De rechtbank heeft bij beschikking van 1 oktober 2003 het verzoek van de vader afgewezen. Het verzoek van de moeder met betrekking tot wijziging van de contact- en informatieregeling heeft de rechtbank toegewezen. Voorts heeft de rechtbank het verzoek van de moeder tot wijziging van de omgangsregeling en het verzoek om de moeder met het eenhoofdig gezag over de kinderen te belasten afgewezen.
Tegen een gedeelte van deze beschikking heeft de moeder hoger beroep ingesteld bij het gerechtshof te Amsterdam. De vader heeft eveneens hoger beroep ingesteld.
Na een tussenbeschikking van 10 juni 2004, heeft het hof bij eindbeschikking van 9 december 2004 de "Orders" van The Family Court of Australia van 31 mei 2002, en daarmee de "terms of settlement" van 31 mei 2002 aldus gewijzigd dat:
- het gezamenlijk gezag van de ouders over de kinderen wordt beëindigd en dat de moeder alleen met het ouderlijk gezag over de kinderen wordt belast;
- de vader met ingang van 2005 elk jaar recht heeft op omgang met de kinderen, gedurende het begin van de zomervakantie voor een periode van vier aaneengesloten weken in Australië of het Verenigd Koninkrijk.
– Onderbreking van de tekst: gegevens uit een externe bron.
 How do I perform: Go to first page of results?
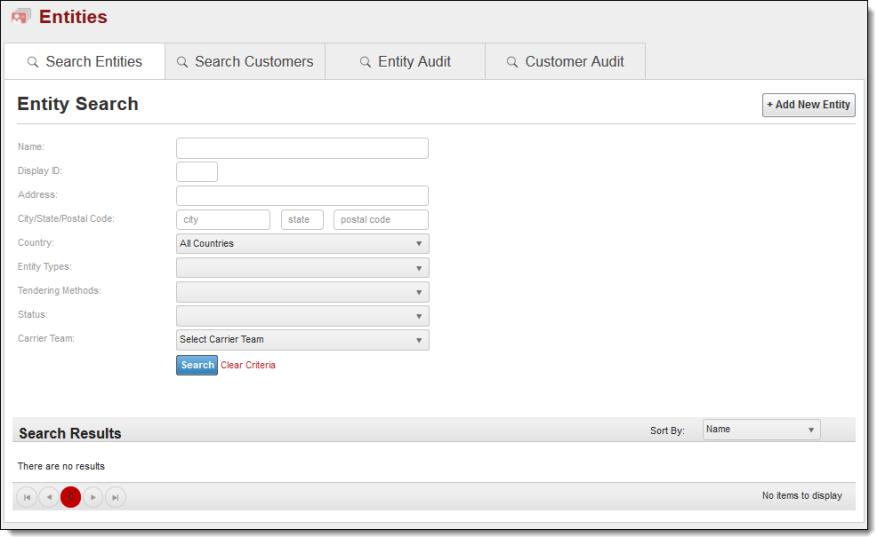click(x=27, y=497)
Het hof heeft de beschikking waarvan beroep in zoverre vernietigd en deze voor het overige bekrachtigd. Het meer of anders verzochte is afgewezen.
Beide beschikkingen van het hof zijn aan deze beschikking gehecht.
2. Het geding in cassatie
Tegen zowel de tussenbeschikking als de eindbeschikking van het hof heeft de vader beroep in cassatie ingesteld. Het cassatierekest is aan deze beschikking gehecht en maakt daarvan deel uit.
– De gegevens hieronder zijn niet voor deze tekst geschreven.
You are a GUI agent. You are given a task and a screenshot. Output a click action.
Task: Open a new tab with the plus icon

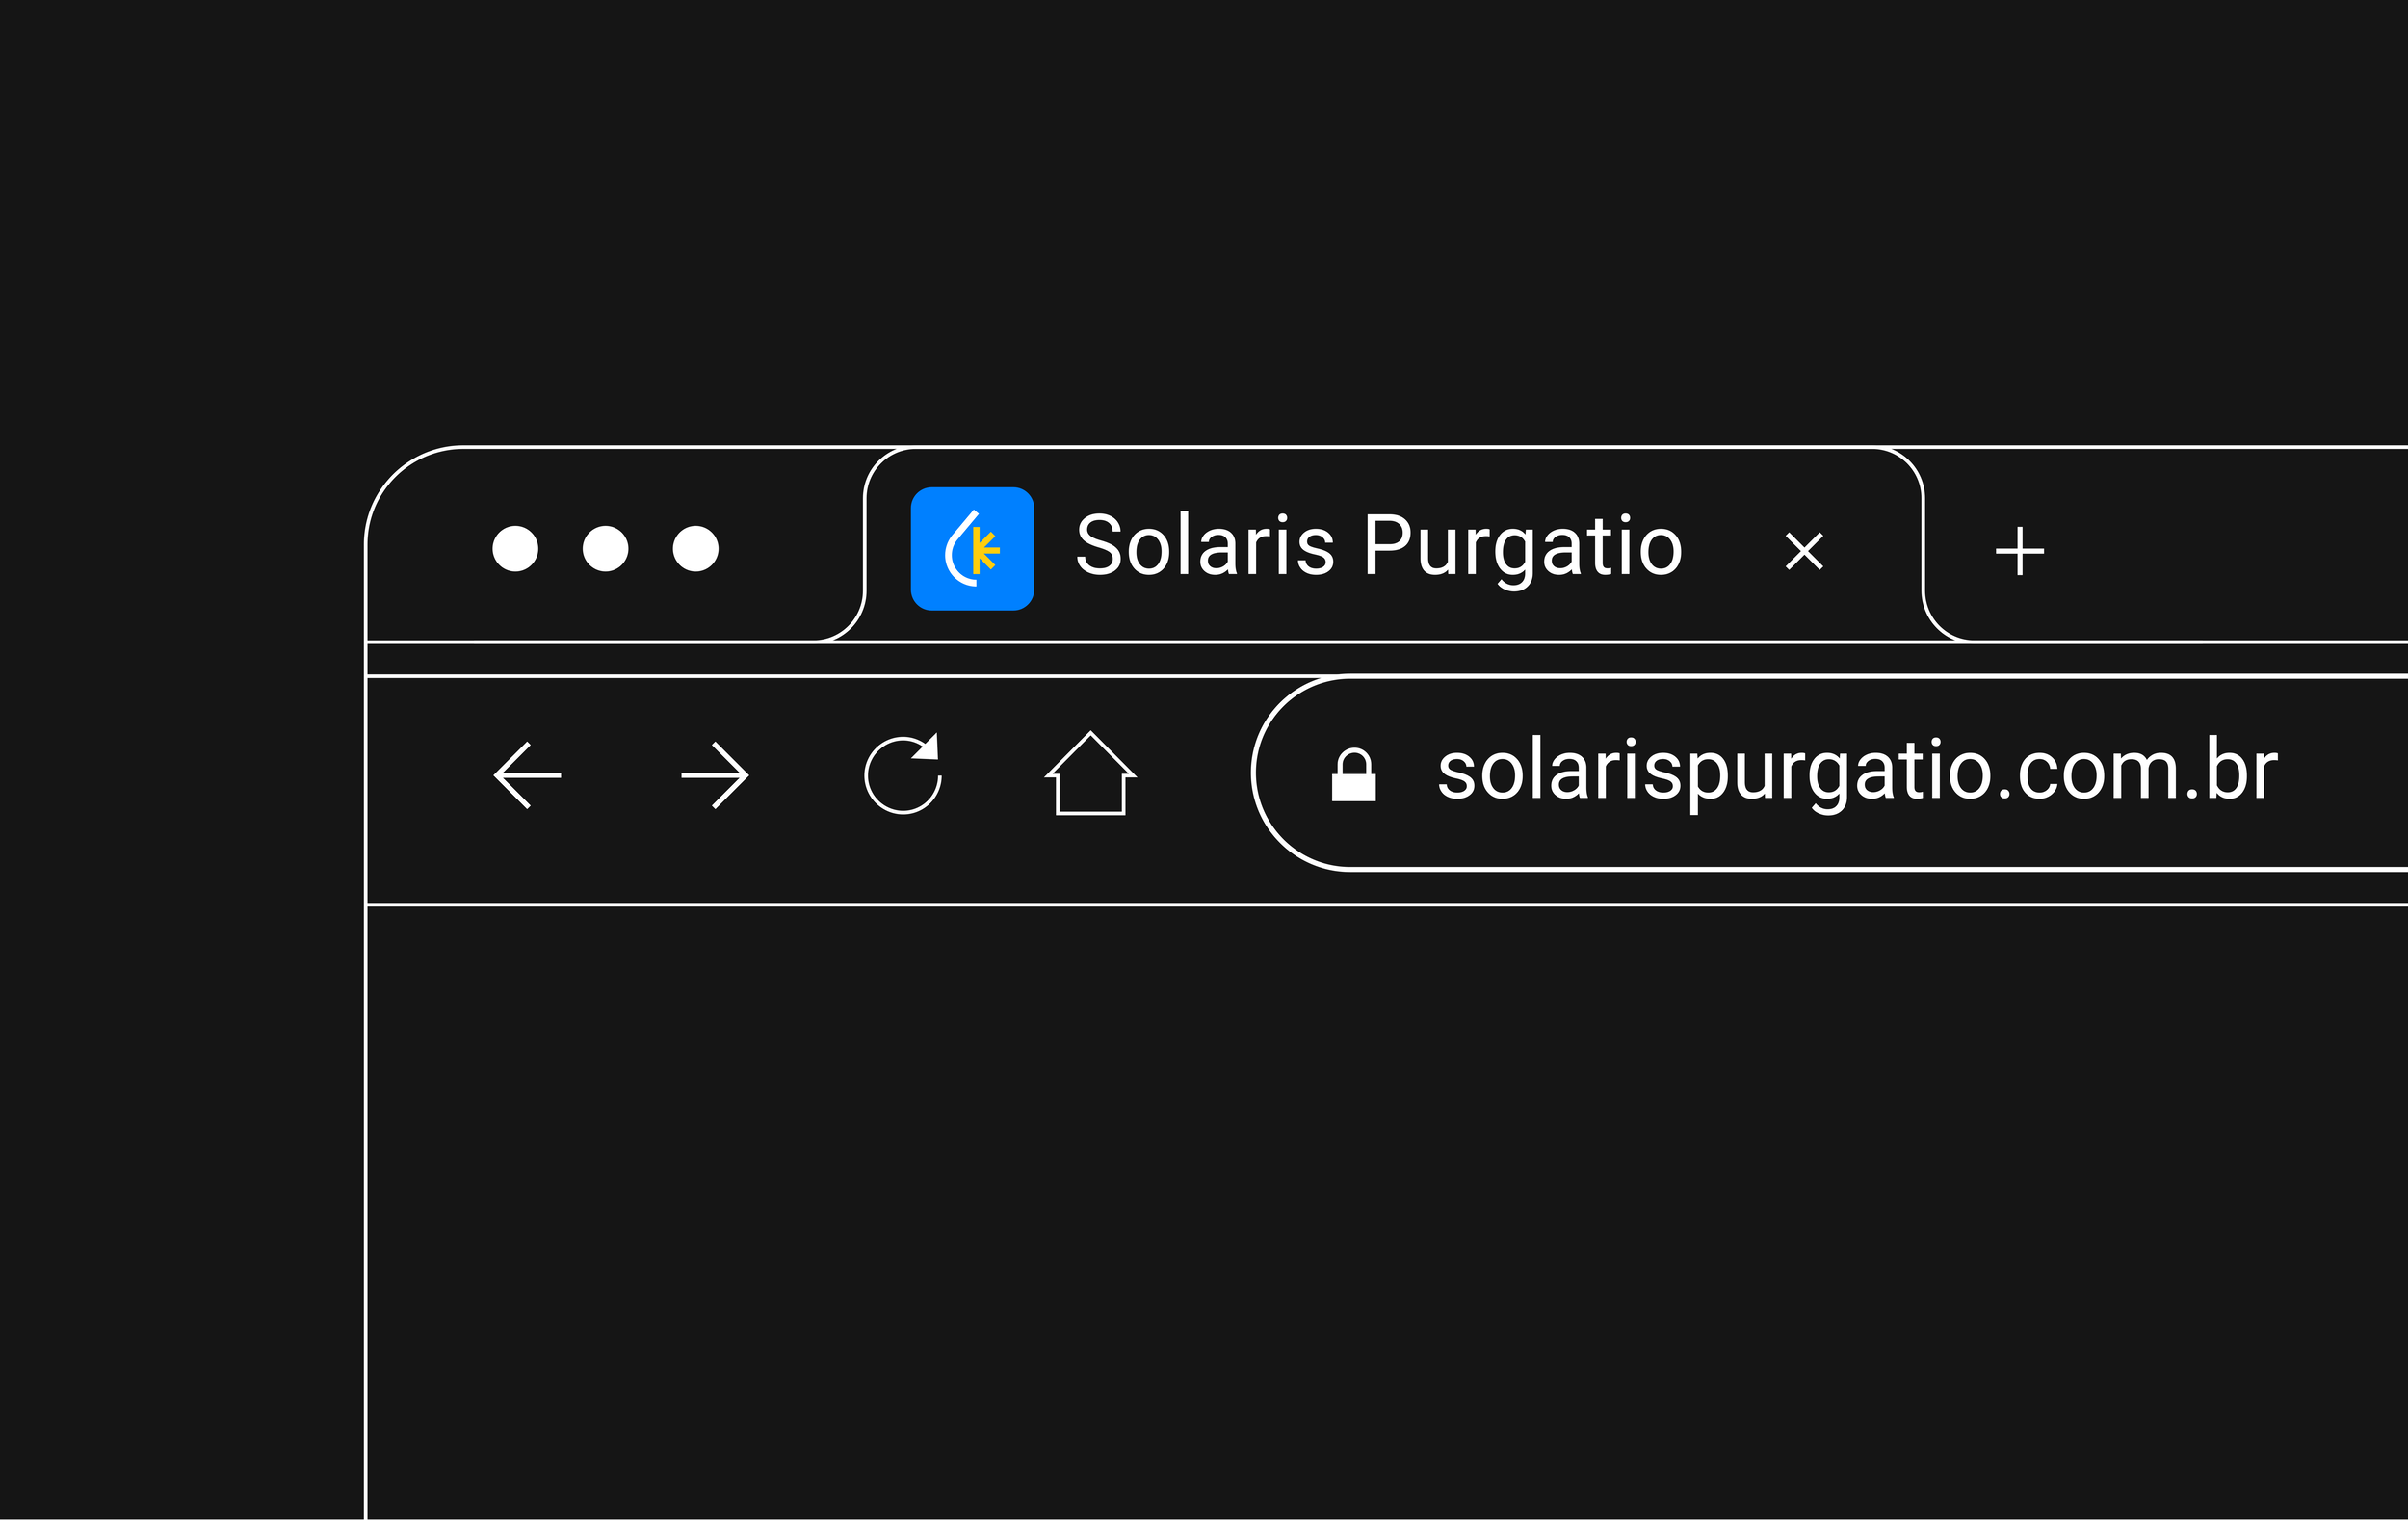pyautogui.click(x=2020, y=551)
De moeder heeft geen verweerschrift ingediend.
De conclusie van de Advocaat-Generaal L. Strikwerda strekt tot verwerping van het beroep.
3. Beoordeling van de middelen
De in de middelen aangevoerde klachten kunnen niet tot cassatie leiden. Zulks behoeft, gezien art. 81 RO, geen nadere motivering nu de klachten niet nopen tot beantwoording van rechtsvragen in het belang van de rechtseenheid of de rechtsontwikkeling.
4. Beslissing
De Hoge Raad verwerpt het beroep.
Deze beschikking is gegeven door de raadsheren H.A.M. Aaftink, als voorzitter, A.M.J. van Buchem-Spapens en J.C. van Oven, en in het openbaar uitgesproken door de raadsheer E.J. Numann op 1 december 2006.